= Ingrid Fuzjko Hemming =

Swedish musician (1932–2024)

Ingrid Fujiko (also Fuzjko) von Georgii-Hemming ( Fujiko Hemming) (イングリット・フジコ・ヘミング) (5 December 1932 – 21 April 2024) was a classical pianist.

== Biography ==
Born in Berlin, Germany to a Japanese mother, Toako Ohtsuki, a piano teacher and a Swedish father, Fritz Gösta Georgii-Hemming (1910–1986), an architect and cartoonist educated at the Bauhaus. His father, Fritz Georgii-Hemming (1886–1959), was a lawyer (including at the Svea Court of Appeal) and civil servant, appointed a knight of the Order of Vasa. The family name derives from the marriage of Hans Hemming (1853–1927), a provincial doctor and Anna Sofia Georgii (1850–1888).
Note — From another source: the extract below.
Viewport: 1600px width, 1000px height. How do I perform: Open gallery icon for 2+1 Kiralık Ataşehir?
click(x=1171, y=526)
Shortly after her family had settled at Shibuya the relationship of Hemming's parents deteriorated into domestic violence ending in a divorce. Hemming was educated in Japan and began learning to play the piano at a young age from her mother. She was identified as a child prodigy and performed her first concert at seventeen.

Hemming went to Aoyama Gakuin Senior High School, Aoyama Gakuin Junior High School, Aoyama Gakuin Elementary School. She graduated from the Tokyo National University of Fine Arts and Music and began her professional career immediately. Hemming received many prestigious honors during this time, including the NHK-Mainichi Music Concour and the Bunka Radio Broadcasting Company Music Prize. She relocated to Germany at the age of 28 to study at the Berlin Institute of Music.

During a concert in Vienna in 1971, Hemming lost her hearing from a bout of high fever. She relocated again to Stockholm, Sweden to take advantage of its medical facilities. She performed many more concerts throughout continental Europe before returning to Japan in 1995.

A documentary that aired in 1999 raised public interest in her music. Her subsequent debut CD, La Campanella, sold over two million copies.

Hemming performed at Carnegie Hall in New York in June 2001.

Hemming died on 21 April 2024, at the age of 91.

==Recordings==
In 2008, Hemming was signed by Domo Records for the world. In June 2009, Domo Records released five titles from her catalogue in the United States, including "Echoes Of Eternity"; "La Campanella"; "Nocturnes Of Melancholy", Live At Carnegie Hall and Liszt's "Piano Concerto No.1".

Four of her CDs have received the Classical Album of the Year award at the Japan Gold Disc Awards.